* **Brief**
Reproduce exactly, leaving out pictures, each line from the one holding "Screen dimensions: 1208x739" through the final line of the listing, and add nothing.
..............................
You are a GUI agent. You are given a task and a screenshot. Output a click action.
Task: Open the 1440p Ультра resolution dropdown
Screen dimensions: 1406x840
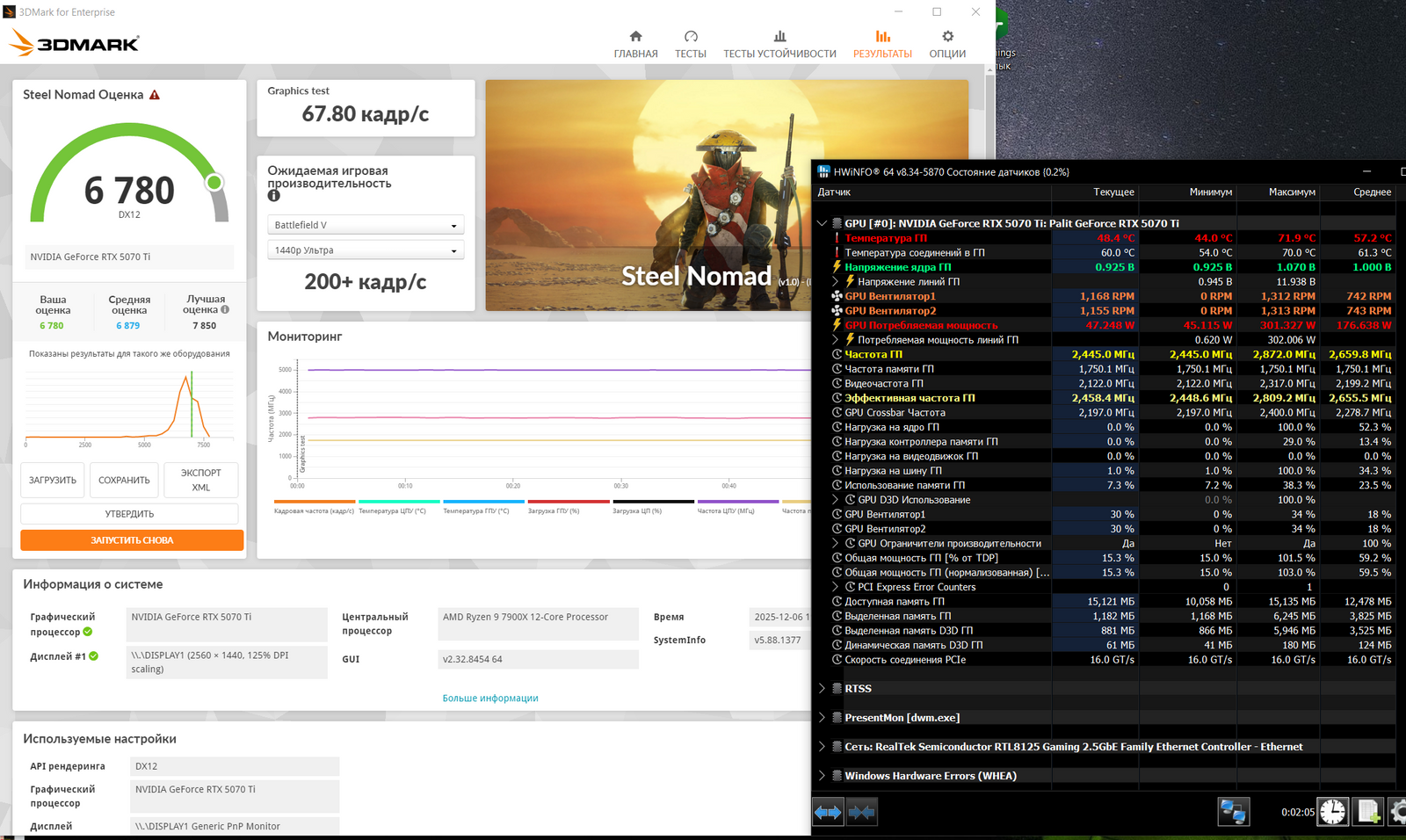click(x=366, y=250)
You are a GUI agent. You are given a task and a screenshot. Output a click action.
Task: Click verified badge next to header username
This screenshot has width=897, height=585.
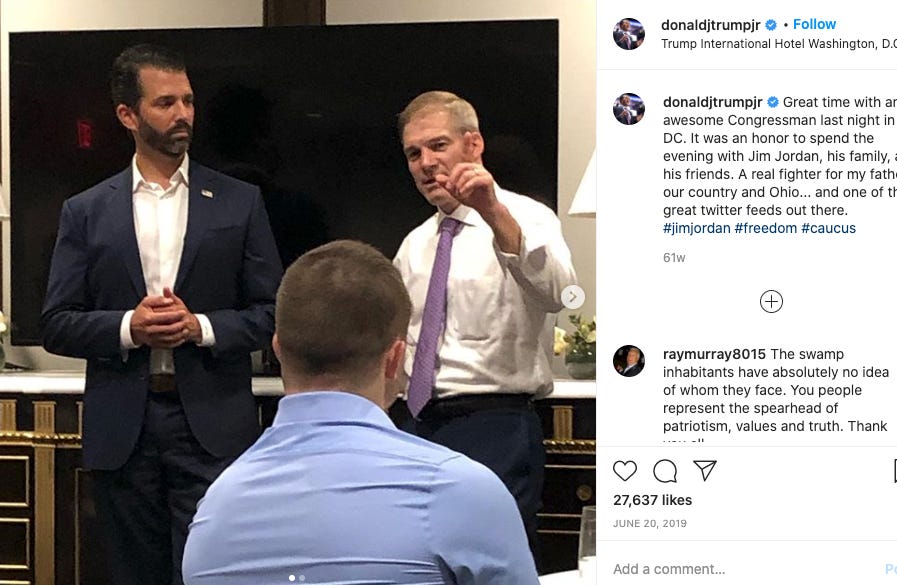click(771, 25)
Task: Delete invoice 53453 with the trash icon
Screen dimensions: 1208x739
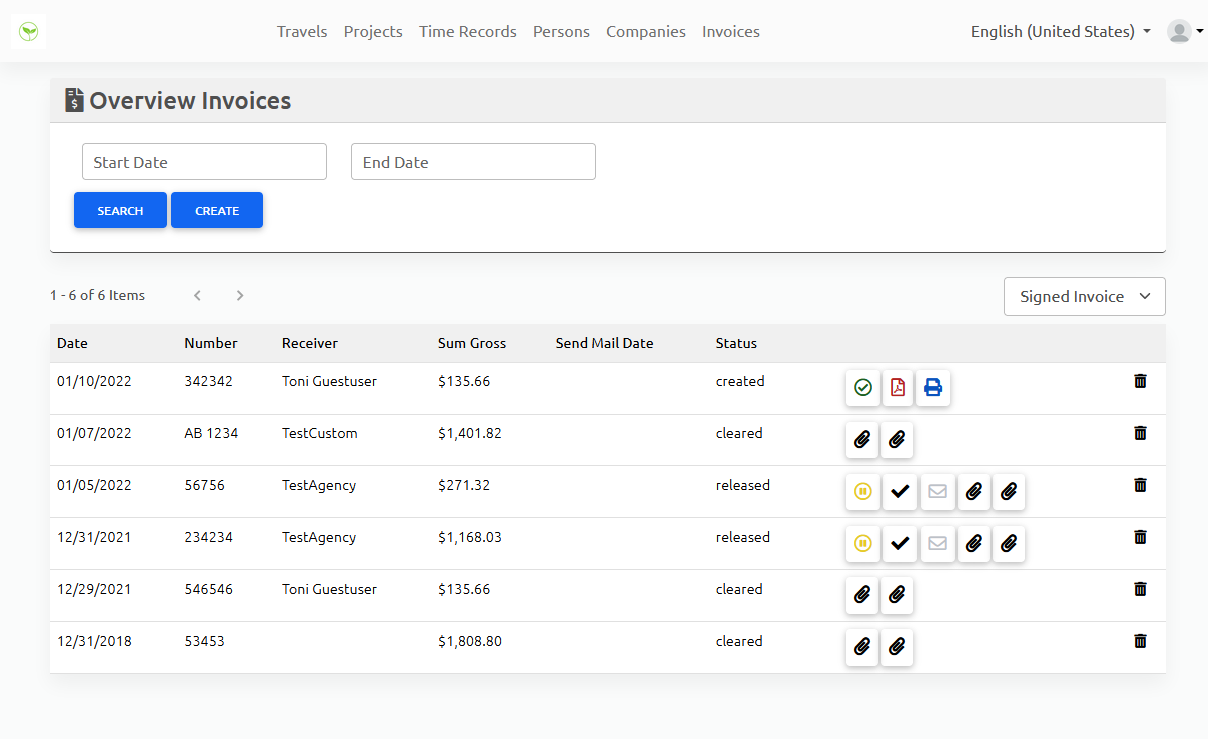Action: pyautogui.click(x=1140, y=641)

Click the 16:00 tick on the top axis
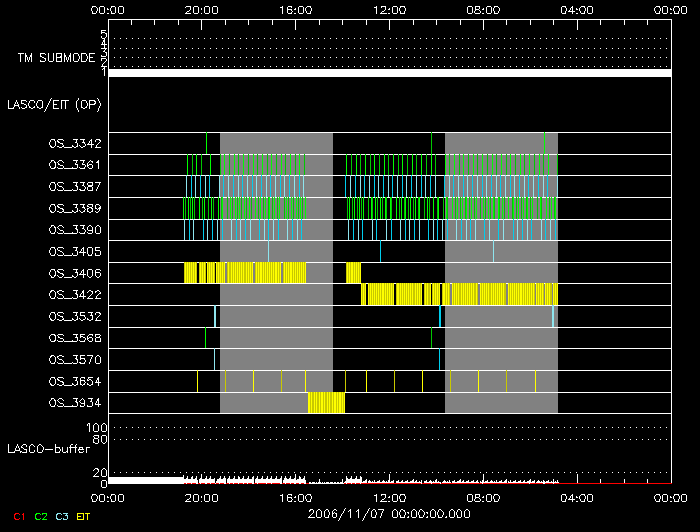pos(296,9)
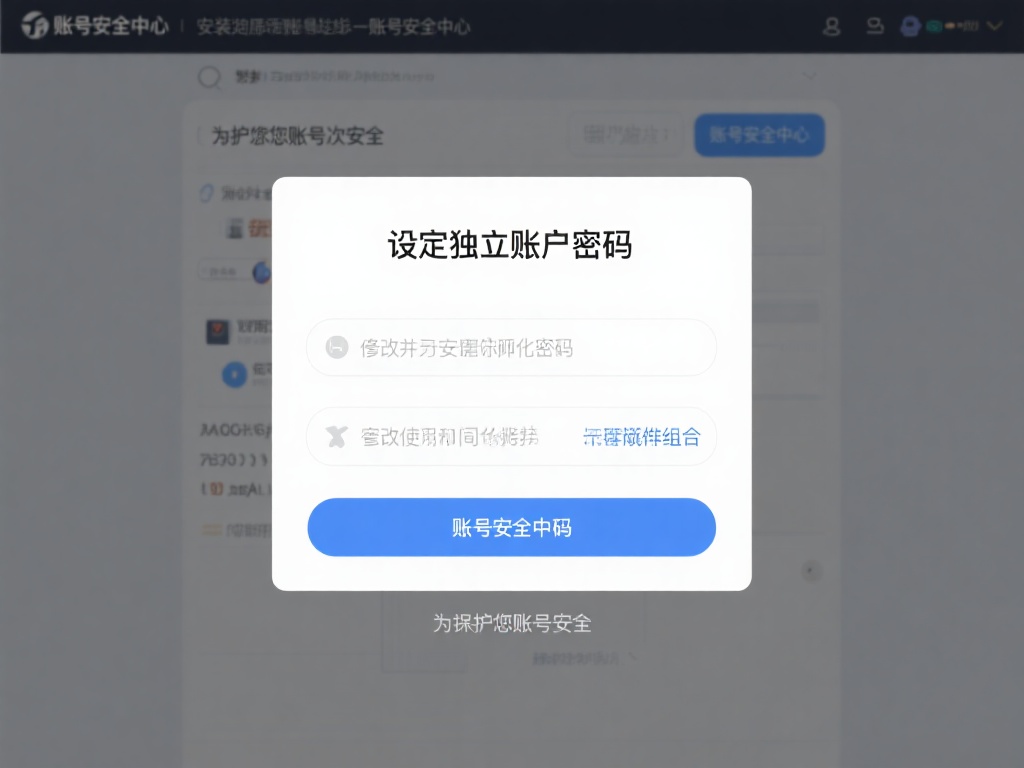Open the blue link ending in 组合

point(641,436)
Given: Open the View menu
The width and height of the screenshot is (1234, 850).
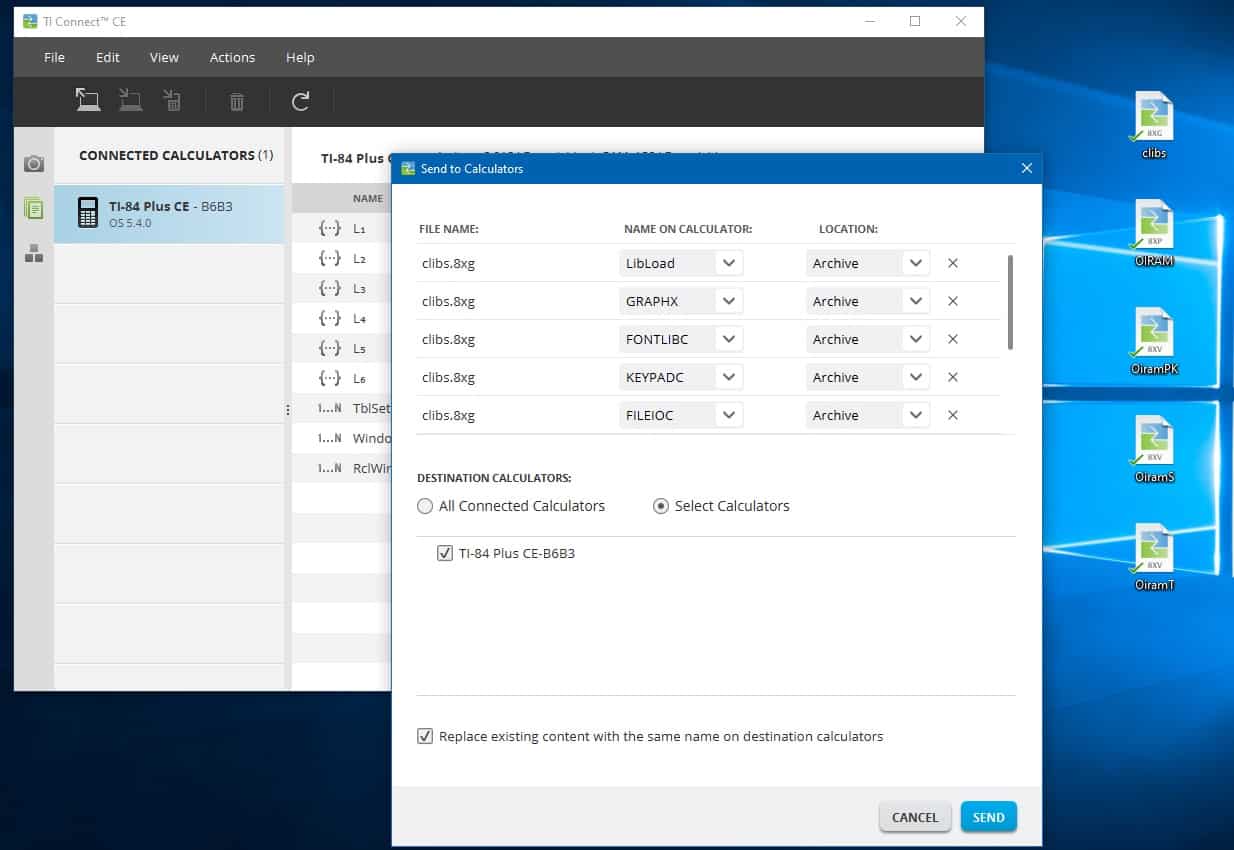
..............................
* **Answer section**
Screen dimensions: 1208x739
Action: pyautogui.click(x=1140, y=641)

Click the 16:00 tick on the top axis
pos(296,9)
Open the blue link ending in 组合

point(641,436)
Given: Open the View menu
The width and height of the screenshot is (1234, 850).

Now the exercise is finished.